Le dernier remaniement du PDG, en l’absence d’un congrès ou une réunion très élargie à la faveur de Max Samuel Oboumadjogo et de Simba Hector son frère direct, lui aussi un Oboumadjogo, rentre dans le cadre d’une stratégie globale de conquête qui laissera forcement des plumes dans tout le département de la Sébé-Brikolo. Ce serait une lapalissade de dire que c’est le fonctionnement du PDG qui le permet.
De l’avis de certains politiciens du 3e siège et de toute cette contrée, l’une des rares du Haut-Ogooué à avoir des opposants convaincus contre le régime de Libreville, le parachutage de Samuel Oboumadjogo chez eux, le 10 mai dernier, n’est pas anodin. Il faut noter toutefois que ce dernier y est originaire de mère, et son lancement serait pour remplacer certains cadres.
Enquête.
Ce n’est pas un secret de polichinelle de dire que Max Samuel Oboumandjogo est un proche du fils d’Ali Bongo Ondimba, Nourredin Bongo Valentin. Car, la dernière visite du nouveau membre du bureau politique du Parti démocratique (au pouvoir depuis 53 ans), en prélude à sa nomination à Okondja, est la preuve qu’il est l’homme du Coordinateur général des Affaires présidentielles.
Après avoir accédé auprès d’Ali Bongo grâce à son soutien en 2009, Max Samuel Oboumadjogo a fini par se rapprocher de son fils Nourredin Bongo Valentin. Dans la même veine à l’absence de Brice Laccruche Alihanga, jeté en prison malgré les services rendus, il est devenu l’un des messagers de Nourredin Bongo Valentin dans ce département frondeur du Haut-Ogooué, aux côtés de Moanda. C’était le rôle joué par Brice de mobiliser les troupes qui a été ravi par son frère d’Eyouga.
Sa dernière promotion de membre du bureau politique au compte du 3ème siège de la Sébé-Brikolo est une porte d’entrée vers le poste de ministre du département en lieu et place de Mathias Otounga Ossibadjouo. Hector Simba, son demi-frère paternel, a lui été envoyé comme membre du bureau politique en ccomplément stratégique ans la Lekabi Lewolo, à Ngouoni.
Cette planification déjà orchestrée dans les milieux décisionnels du parti au pouvoir traduit une volonté préparée de Nourredin Bongo Valentin pour ses prochaines ambitions au plan national.
Toutefois, Max Samuel Oboumadjogo a laissé des traces tout le long de son parcours pas toujours dignes d’être louées.

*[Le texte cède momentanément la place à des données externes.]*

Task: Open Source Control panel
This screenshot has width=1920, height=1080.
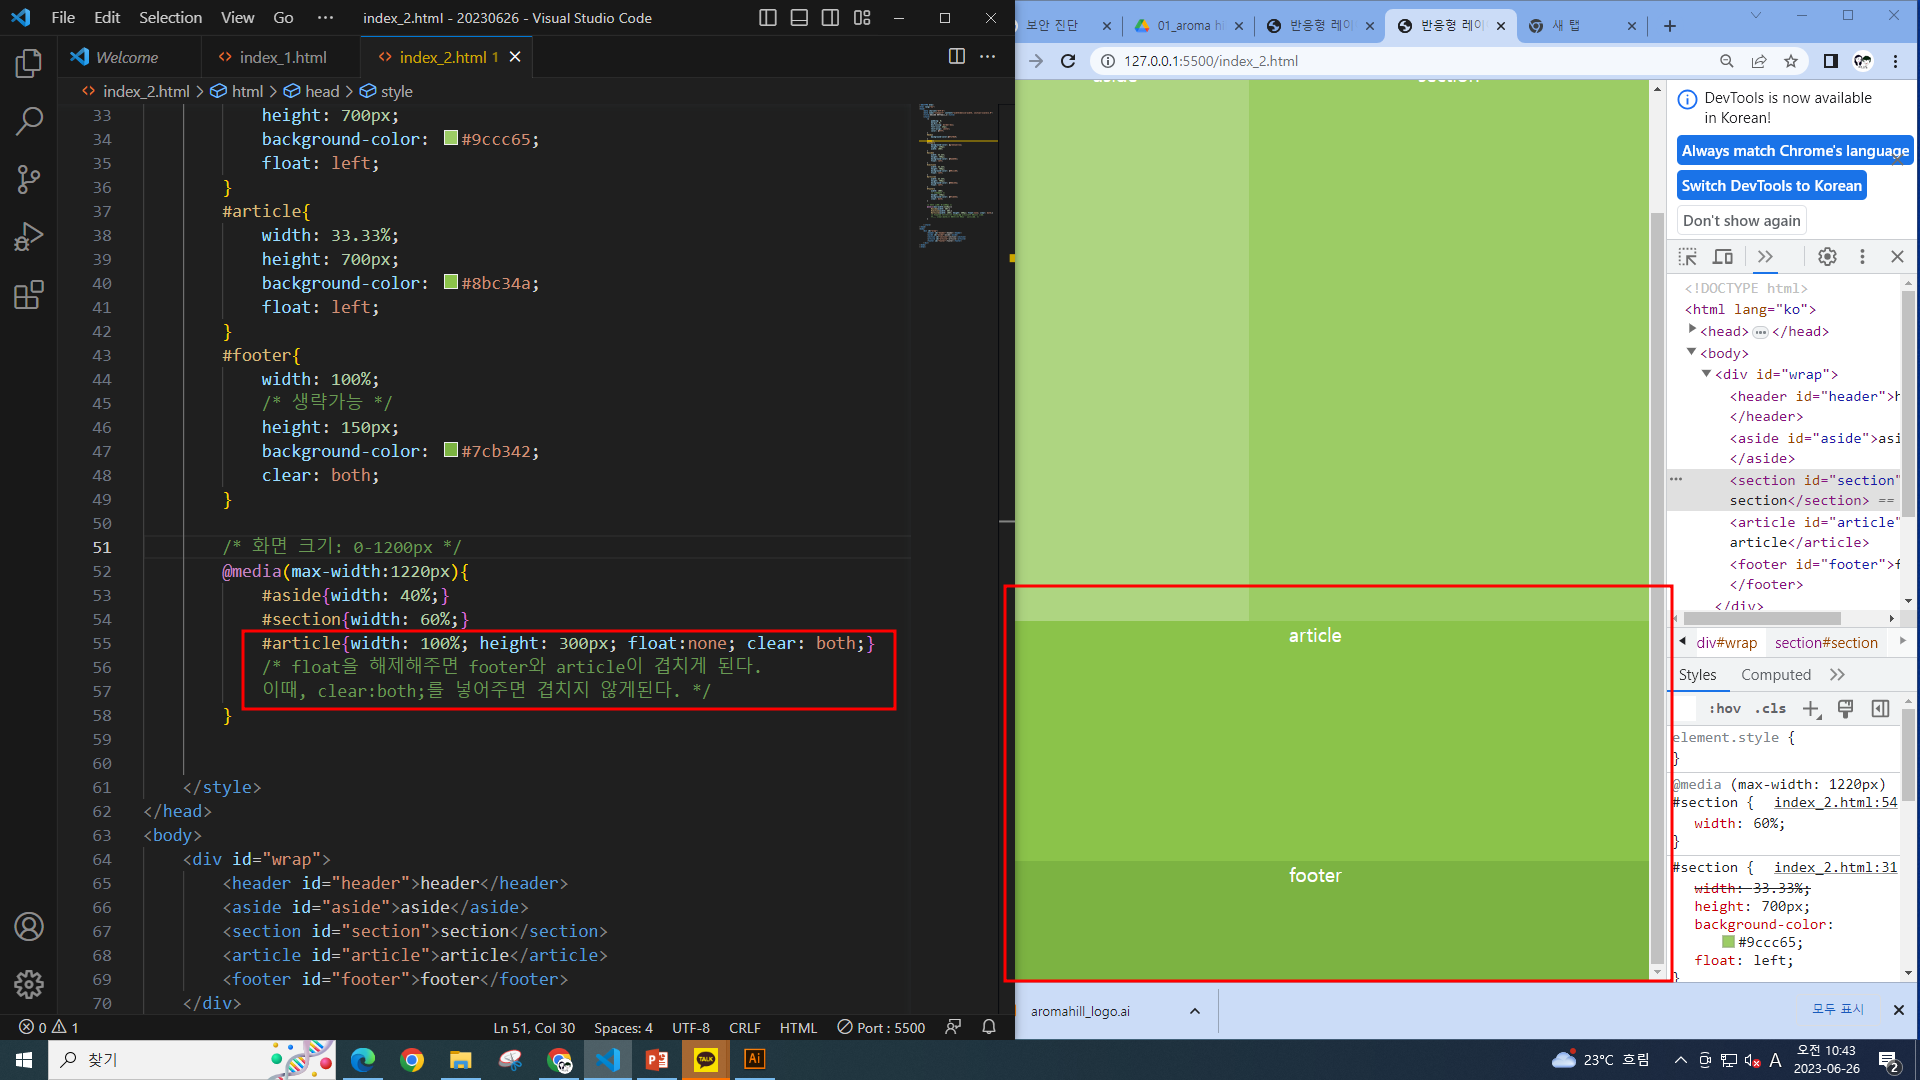Action: pos(29,180)
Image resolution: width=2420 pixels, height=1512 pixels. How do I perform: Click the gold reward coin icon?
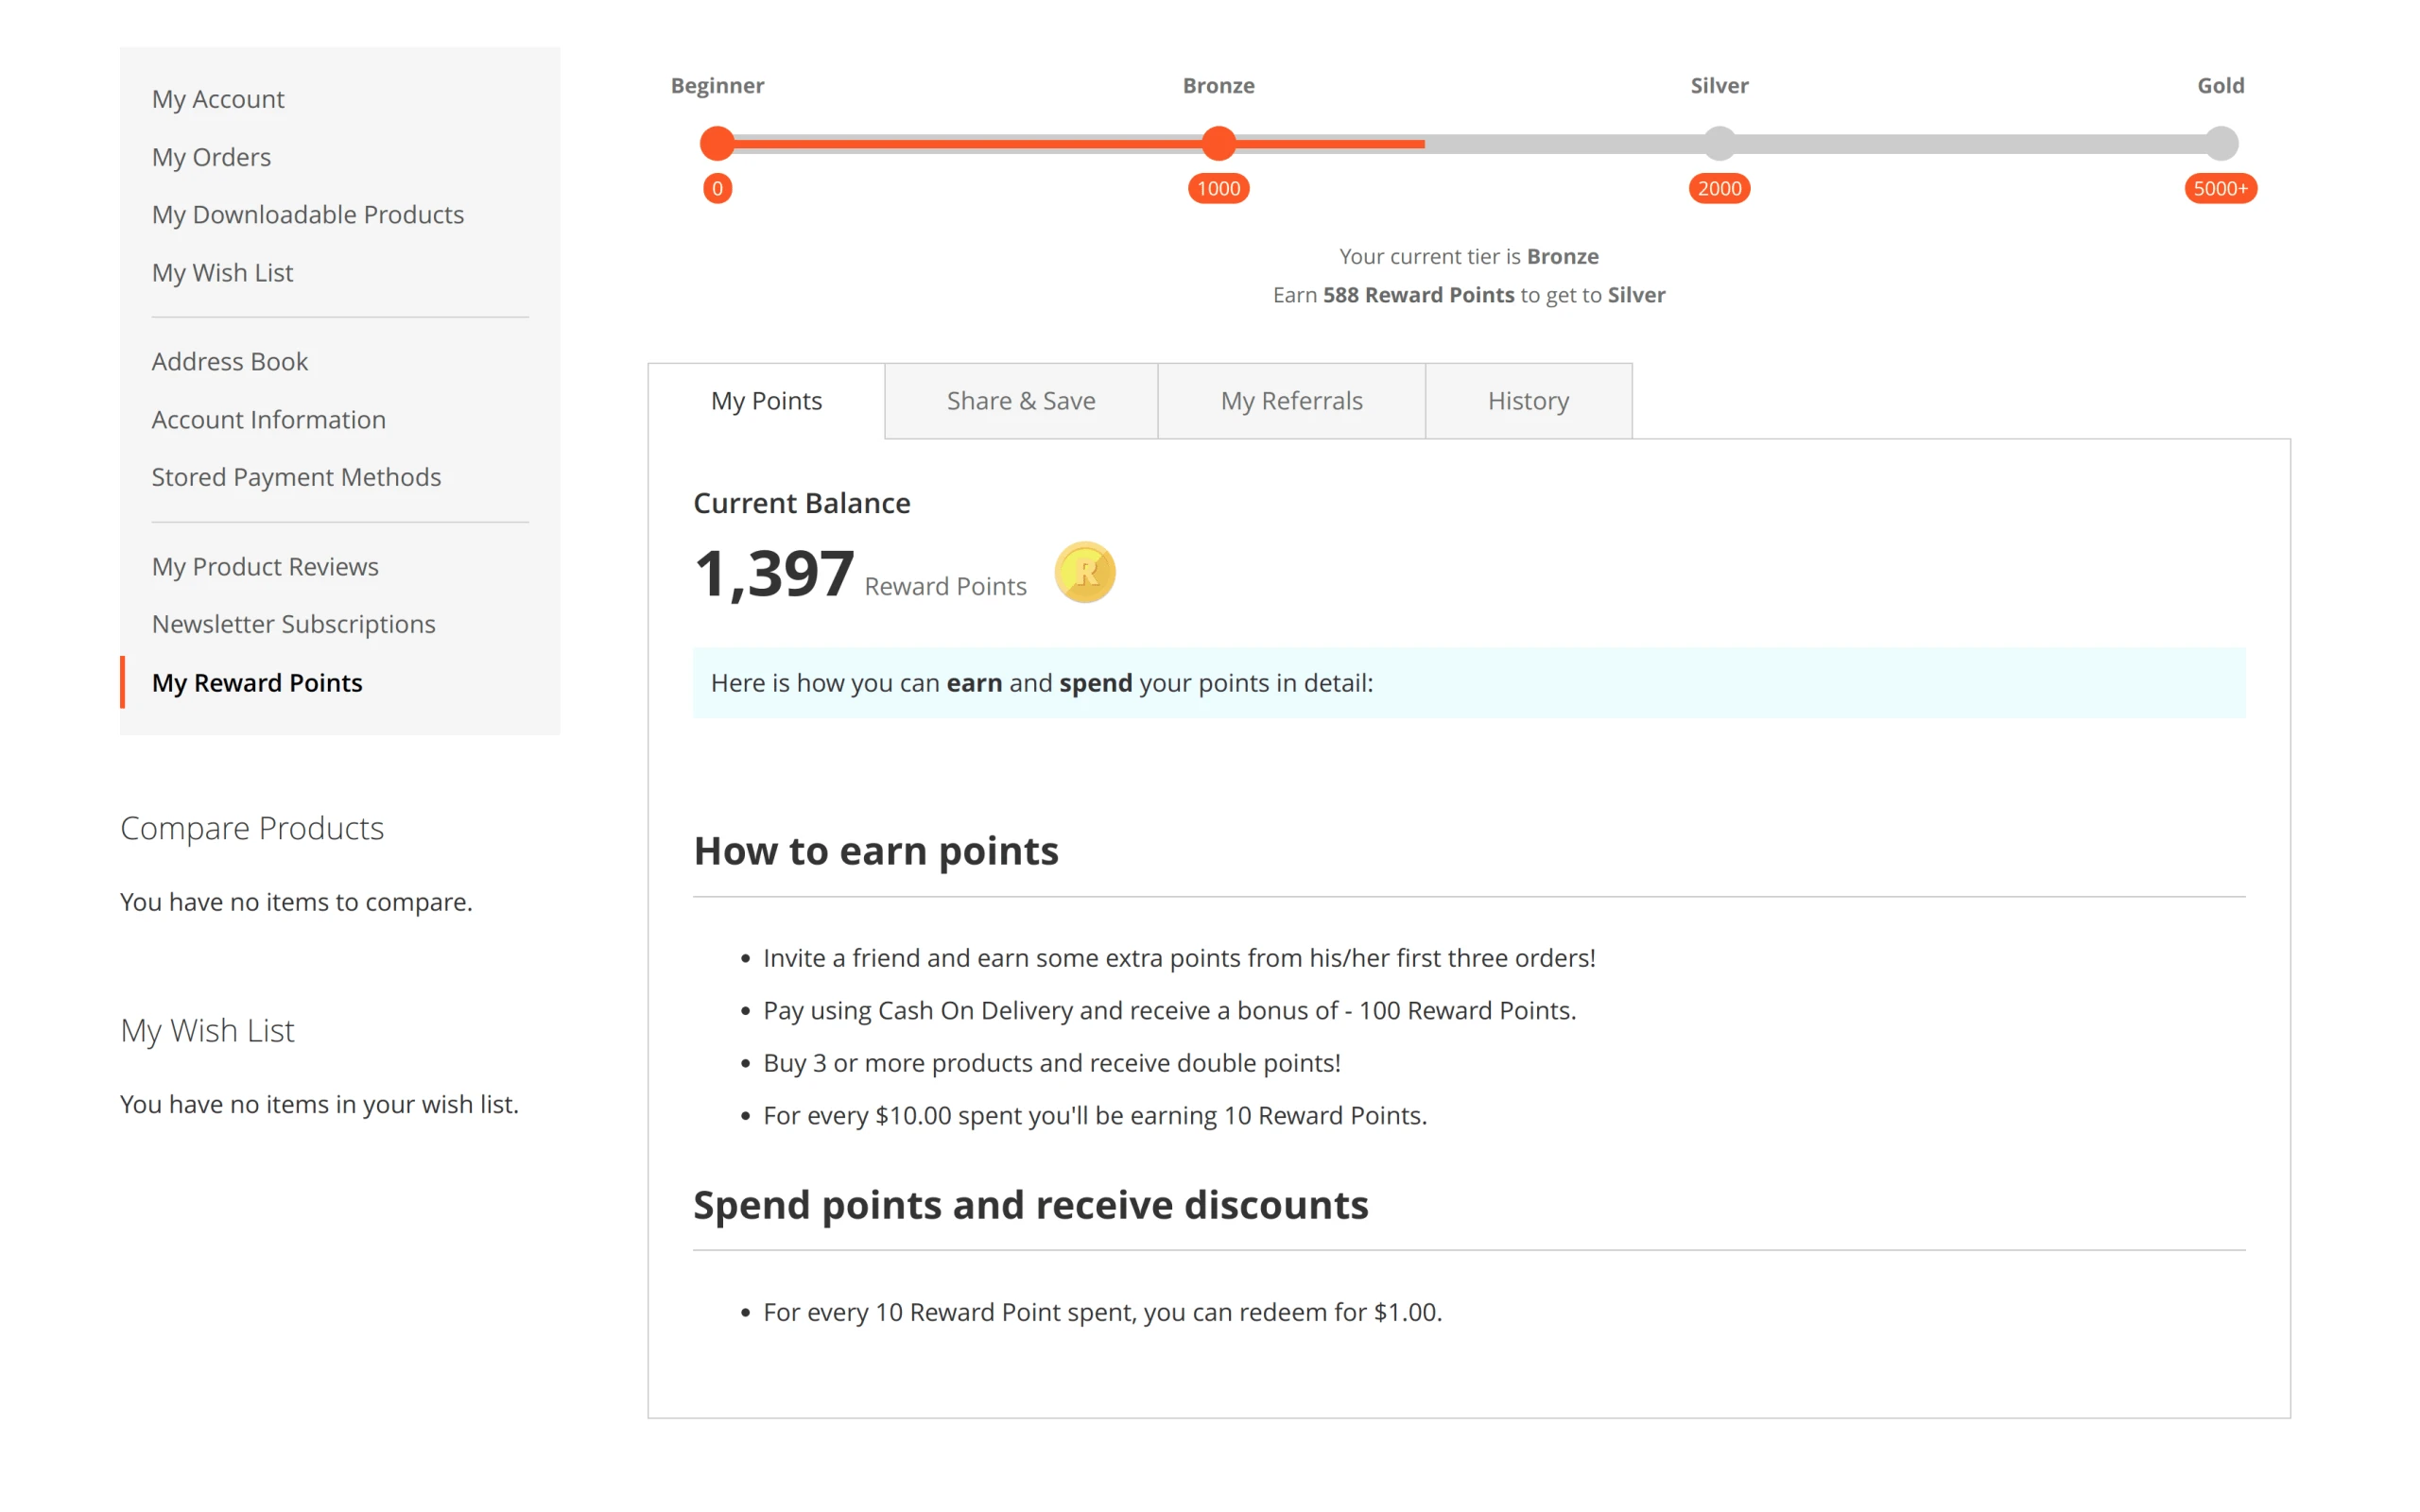point(1085,572)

L’histoire d’un homme parle à sa place
L’ex-rappeur du mythique Hayœ avait dû liquider sa grande carrière musicale et au passage poignarder en plein cœur l’industrie du Rap gabonais. Max Samuel «Massassi» n’avait pas raté l’occasion d’accompagner le candidat Ali Bongo dans ses différents meetings en 2009. Plus loin encore, il avait abandonné ses anciens coéquipiers « sur le bord de la route ». Car au Gabon, la politique du ventre prime sur toute autre forme de considération.
Aujourd’hui, il est aussi sur le point de liquider le ministre de la contrée pour faire place à son nouveau mentor.
La bataille sera assurément sans conséquences immédiates mais l’histoire politique d’Okondja enseigne qu’on ne tombe jamais comme un cheveu dans la soupe pour réussir en politique là-bas.
Mathias Otounga le ministre d’Okondja a toujours su renaitre de ses cendres, certains observateurs politique spécialiste de cette contrée le qualifient d’ailleurs de sphinx. Bien que ne faisant pas toujours l’unanimité, l’homme connait les méandres de la politique de la contrée. En sus, de cela, il est élu de la contrée avant d’être ministre.
De ce fait, Oboumadjogo va devoir batailler très fort car le PDG à Okondja a pour talon d’Achille ses propres cadres qui sont tous aussi puissants les uns que les autres. Leur force de nuisance étant facilitée par la présence des opposants convaincus.